* **REQUISITO**: Continue o texto sobre a geração pós-moderna a partir da última frase apresentada.

Hegel, com sua síntese dialética foi quem colocou a verdade neste prisma filosófico. Ele afirma que, quando A (a verdade) é diferente de B (a mentira), mesmo sendo opostos, não quer dizer que A é a única verdade, e que B é mentira, mas pensar em síntese de que mesmo sendo opostos, cada um abriga a sua verdade. A verdade não é o que é, mas aquilo que a interpretação de cada um diz ser.
O Pluralismo afirma que para cada conceito, existe uma multiplicidade de ideias, e todas são válidas. Deve-se respeitar as diferenças, afinal, cada um vê dentro de sua cultura e concepção, de um jeito específico. Tudo depende da percepção individual, precisamos ser tolerantes e inclusivos. Uma pergunta clássica do pluralismo é “o que você pensa disto”. Se sua opinião for divergente ou radical, você é intolerante e preconceituoso. Certa pessoa indagou a uma jovem da igreja se ela tinha preconceito, e ela respondeu: “Não, não creio que o seja. Eu não tenho preconceito, tenho conceitos”. A filosofia do Raul Seixas, o maluco beleza diz: “Eu prefiro ser, esta metamorfose ambulante, do que ter aquela velha opinião formada sobre tudo”. No pluralismo, não se pode ter opinião formada sobre nada. Preceitos e conceitos são considerados intolerância.
Midiática e virtual
A geração pós-moderna enfrenta ainda outro grande desafio: Lidar com as novas formas e padrões de comunicação.
Enquanto os cinquentões lutam para acompanhar um pouco de tecnologia e entender como funcionam as máquinas modernas, a nova geração parece ter nascido com um chip de computador na cabeça, com um software de fábrica. O mundo é virtual. As notícias do mundo inteiro são atualizadas a cada segundo. É possível ter um chat no qual conversamos com pessoas da Europa e Ásia, mas não conhecermos a pessoa que se encontra ao nosso lado. Inclusive aquelas que são da mesma família.
Tudo é visual, virtual, líquido e rápido. As comidas são fast-food, cada vez mais fast e intransigentemente menos food. A linguagem é codificada e os relacionamentos são distanciados. Recentemente foi lançado um aplicativo no qual a pessoa se inscreve e seleciona alguns amigos ou amigas, com o qual teria coragem de transar. Se a pessoa selecionada, tiver marcado você também, o próprio aplicativo envia uma mensagem comunicando o fato. Daí prá frente, é só marcar o horário e a agenda para o encontro sexual, com uma clausula especifica: “Sem nenhum compromisso!”

* **MATERIAL**:
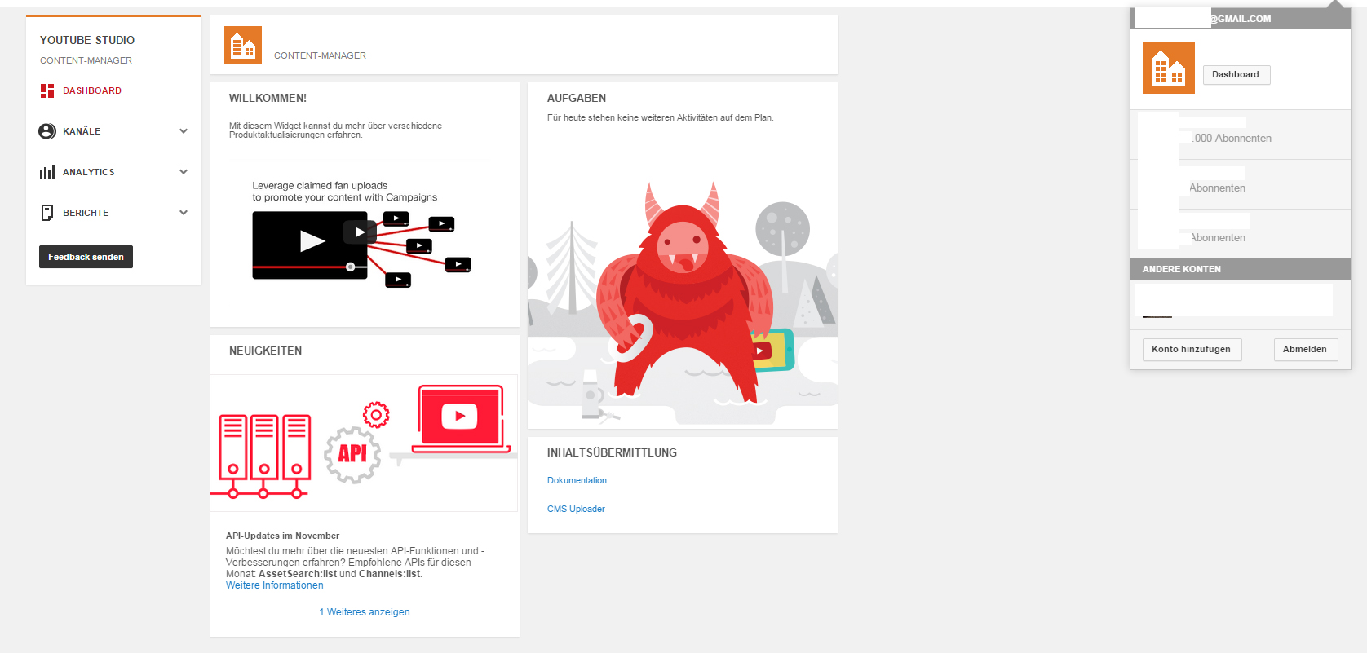Click the orange building avatar in account popup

* **RESULTADO**:
Mística e esotérica
Se durante a fase moderna falava-se do secularismo e morte de Deus, atualmente a ênfase é na espiritualidade. Esta religiosidade se revela de formas absolutamente estranhas como Santo Daime, pessoas que bebem um chá alucinógeno e entram em transe, pessoas em torno de ET´s, cristais e pirâmides. Surgem cada vez pessoas mais espiritualizadas e com comportamentos religiosos mais e mais bizarros. A marca desta geração é a fé, numa realidade espiritual, que não se define quem, mas não interessa.
São pessoas em busca de sentido e propósito. Aderindo a causas estranhas como Estado Islâmico, e identificadas com atitudes desumanas em nome de Deus. Alguns anos atrás, o mundo ficou estarrecido com o suicídio de quase mil pessoas lideradas por Jim Jones, um religioso fanático e carismático. Em Waco, Texas, quase 40 pessoas também cometeram suicídio coletivo quando o planeta estava mais próximo da terra, por acreditarem que na cauda do cometa, havia uma grande nave espacial, que os receberia assim que morressem.
São bruxos, xamãs, curandeiros, pregadores, profetas, cada vez mais esdrúxulos falando em nome de Deus. Milhares de pessoas seguindo apaixonadamente estes cultos e rituais. Uma geração crédula e adoecida.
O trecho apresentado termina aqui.